Political and philosophical conservatives in the United States are far more likely to live in rural areas or suburbs than in the city — and that augurs ill for the conservative movement and for America, observes Michael Hendrix, in the inaugural guest blog post in a new blog, “New Urbs.”
Cities are the centers of wealth creation and cultural influence in the modern world. By concentrating disproportionately in small towns and rural homesteads, conservatives isolate themselves from the institutions that dominate the country. “If conservatives feel like they’re on the outside looking in on culture-making now, just wait a decade or so—it’ll get worse,” Hendrix writes. “Both for our culture’s sake and our own, conservatives should learn to stop worrying and love the city.”
If Hendrix’s contribution is any indication, New Urbs is likely to make a lively contribution to the small but growing ranks of conservatives who advocate development of more compact, urbane, fiscally sustainable communities.

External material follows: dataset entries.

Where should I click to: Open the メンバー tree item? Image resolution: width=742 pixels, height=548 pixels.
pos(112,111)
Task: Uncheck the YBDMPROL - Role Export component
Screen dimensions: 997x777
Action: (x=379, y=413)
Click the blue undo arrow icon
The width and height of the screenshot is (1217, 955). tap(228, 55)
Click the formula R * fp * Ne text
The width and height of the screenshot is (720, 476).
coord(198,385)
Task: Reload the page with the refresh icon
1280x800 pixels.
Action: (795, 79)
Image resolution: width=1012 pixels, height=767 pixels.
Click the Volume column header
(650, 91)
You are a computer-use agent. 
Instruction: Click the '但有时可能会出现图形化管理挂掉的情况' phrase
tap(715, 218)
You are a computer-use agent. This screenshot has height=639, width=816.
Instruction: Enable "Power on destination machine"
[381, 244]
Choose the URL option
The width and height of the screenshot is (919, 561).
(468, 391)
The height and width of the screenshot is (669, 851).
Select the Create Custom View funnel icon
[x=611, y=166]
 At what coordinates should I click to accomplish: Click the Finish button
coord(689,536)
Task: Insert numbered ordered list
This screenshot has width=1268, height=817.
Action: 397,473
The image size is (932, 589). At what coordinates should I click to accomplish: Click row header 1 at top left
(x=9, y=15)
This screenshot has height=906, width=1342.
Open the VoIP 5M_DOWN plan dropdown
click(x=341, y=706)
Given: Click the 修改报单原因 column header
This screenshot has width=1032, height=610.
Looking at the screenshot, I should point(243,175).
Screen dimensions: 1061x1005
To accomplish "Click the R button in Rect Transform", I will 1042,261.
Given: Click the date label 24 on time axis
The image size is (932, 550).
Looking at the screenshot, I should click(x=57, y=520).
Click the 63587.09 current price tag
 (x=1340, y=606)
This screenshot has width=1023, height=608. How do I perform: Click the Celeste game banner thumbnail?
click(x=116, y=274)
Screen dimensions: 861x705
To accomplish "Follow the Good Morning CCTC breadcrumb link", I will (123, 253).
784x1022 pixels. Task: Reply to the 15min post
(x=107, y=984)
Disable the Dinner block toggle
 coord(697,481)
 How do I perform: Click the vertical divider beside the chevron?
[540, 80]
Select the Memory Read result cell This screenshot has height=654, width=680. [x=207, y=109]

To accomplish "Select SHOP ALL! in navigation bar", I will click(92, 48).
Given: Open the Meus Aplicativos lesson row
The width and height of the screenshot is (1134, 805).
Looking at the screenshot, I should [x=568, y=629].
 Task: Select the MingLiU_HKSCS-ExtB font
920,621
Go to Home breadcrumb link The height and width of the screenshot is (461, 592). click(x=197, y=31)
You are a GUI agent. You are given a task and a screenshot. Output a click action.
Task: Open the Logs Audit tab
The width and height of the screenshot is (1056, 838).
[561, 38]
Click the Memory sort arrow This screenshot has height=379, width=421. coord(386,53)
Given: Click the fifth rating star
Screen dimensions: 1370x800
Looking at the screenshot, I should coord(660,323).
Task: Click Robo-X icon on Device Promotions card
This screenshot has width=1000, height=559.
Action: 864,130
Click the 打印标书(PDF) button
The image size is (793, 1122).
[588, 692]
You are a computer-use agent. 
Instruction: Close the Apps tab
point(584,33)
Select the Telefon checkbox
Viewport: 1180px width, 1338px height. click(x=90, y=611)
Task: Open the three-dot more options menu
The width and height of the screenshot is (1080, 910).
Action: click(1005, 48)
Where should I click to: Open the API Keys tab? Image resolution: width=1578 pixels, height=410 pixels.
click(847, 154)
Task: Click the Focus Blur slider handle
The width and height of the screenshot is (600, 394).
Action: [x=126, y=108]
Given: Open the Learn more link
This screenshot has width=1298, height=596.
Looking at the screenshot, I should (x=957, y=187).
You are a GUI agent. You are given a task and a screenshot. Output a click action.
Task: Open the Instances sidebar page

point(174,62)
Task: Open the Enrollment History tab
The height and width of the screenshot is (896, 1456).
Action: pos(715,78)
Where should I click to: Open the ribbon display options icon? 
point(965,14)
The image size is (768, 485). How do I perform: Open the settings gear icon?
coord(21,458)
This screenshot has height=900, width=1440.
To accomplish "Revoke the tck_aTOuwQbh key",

The blog is an initiative of The American Conservative. Explains Associate Editor Jonathan Coppage:
This is an emerging discussion on the right, and we’re excited to take a leading role in pushing it forward. Talk of conservative reform can only get so far before it accounts for the actual ways in which people live. Transit, development, zoning codes all shape our culture, and are ripe for conservative engagement. Conservatives have too often neglected cities to their own disadvantage. We aim to fix that.
Keep it coming!
Update: I just came across by a great essay by Matt Lewis (a denizen of Alexandria) explaining why New Urbanism (an urban design movement which bears much in common with Smart Growth) “isn’t just for liberals.” Conservatives, he argues, should embrace it, too.